Reg Carr, chairman of the JISC for electronic information, told a JISC conference in London last week that the Distributed National Electronic Resource (DNER) would build rapidly on the work started by the Follett committee in 1993 and developed under the electronic libraries programme.
"eLib is dead, long live the DNER," he said. "Given the mess out there on the internet we need to provide an alternative. By filtering we will add a quality kitemark, add value by aggregation and produce a national information hypermarket."
The DNER will revolutionise resources and services available to people who use information, from learners, teachers and researchers to managers and administrators. The goal is to provide customisable interfaces so that individuals will have easy access to the resources they need most frequently.
Costs of building the infrastructure, delivering the DNER and widening access to it beyond the original audience of higher education and research councils will involve more partnerships.

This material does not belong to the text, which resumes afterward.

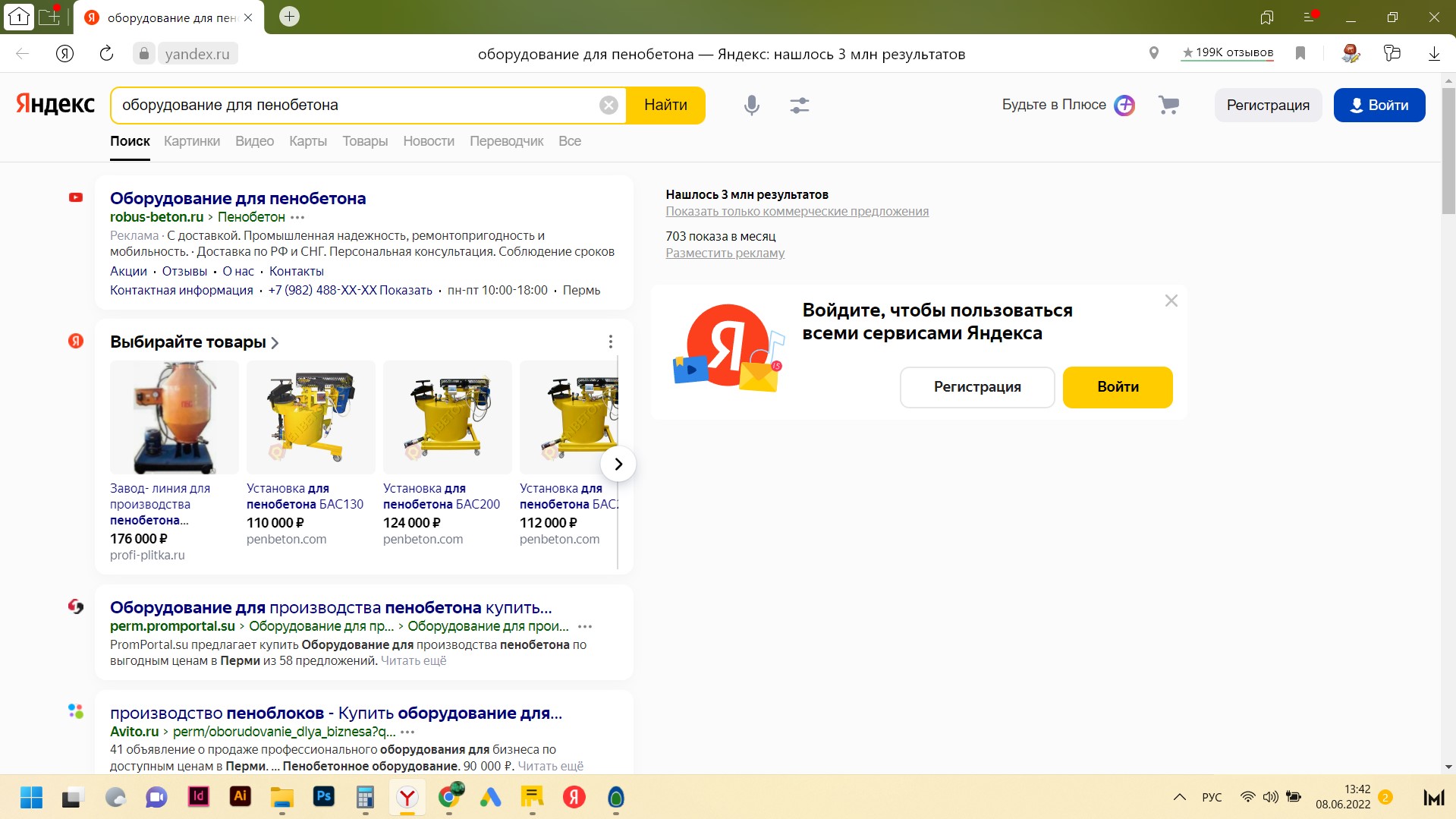Clear the search query with the X icon
Image resolution: width=1456 pixels, height=819 pixels.
click(x=608, y=105)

Maxwell Irvine, JISC chairman, said that the funding arrangements pointed to a need for more national and international partnerships. JISC also would be heavily involved in educating decision-making bodies about the need to avoid replication of resources.
"It is a nonsense, for example, for regional development agencies to be developing their own information and communication technology policies separate from those already in place. We have a great task of educating RDAs on what we are about," he said.
Professor Maxwell said that JISC aimed to build its information base to "critical mass", reaching the widest possible audience. Digital television will speed the process.
JISC says that DNER will:
Enable users to make the most of the lifelong learning society, opening educational opportunities to a wider range of people than ever before
Link with other networks - such as the National Grid for Learning and the New Library Network - to ensure that learners are able to access their own preferred sets of resources from any networked computer
Provide a range of content including VR material, such as virtual fly-throughs; spatial mapping data; journal articles and abstracts; electronic books; digital images; bibliographies; teaching resources; self-assessment applications; sound collections; image collections (including manuscripts); and peer-reviewed web resources created by teachers, students and researchers already creating learning materials to professional standards
Provide a framework for incorporating learning materials into the pool of resources available to education. The material will complement the datasets compiled by professional and commercial information provider enabling the delivery of hybrid libraries, which bring together printed and online material.
Although in many cases much of the content is already available, a user working on a particular topic will have to carry out many different searches.
The DNER's customised interfaces will enable information to be presented thematically, according to the individual user's own requirements.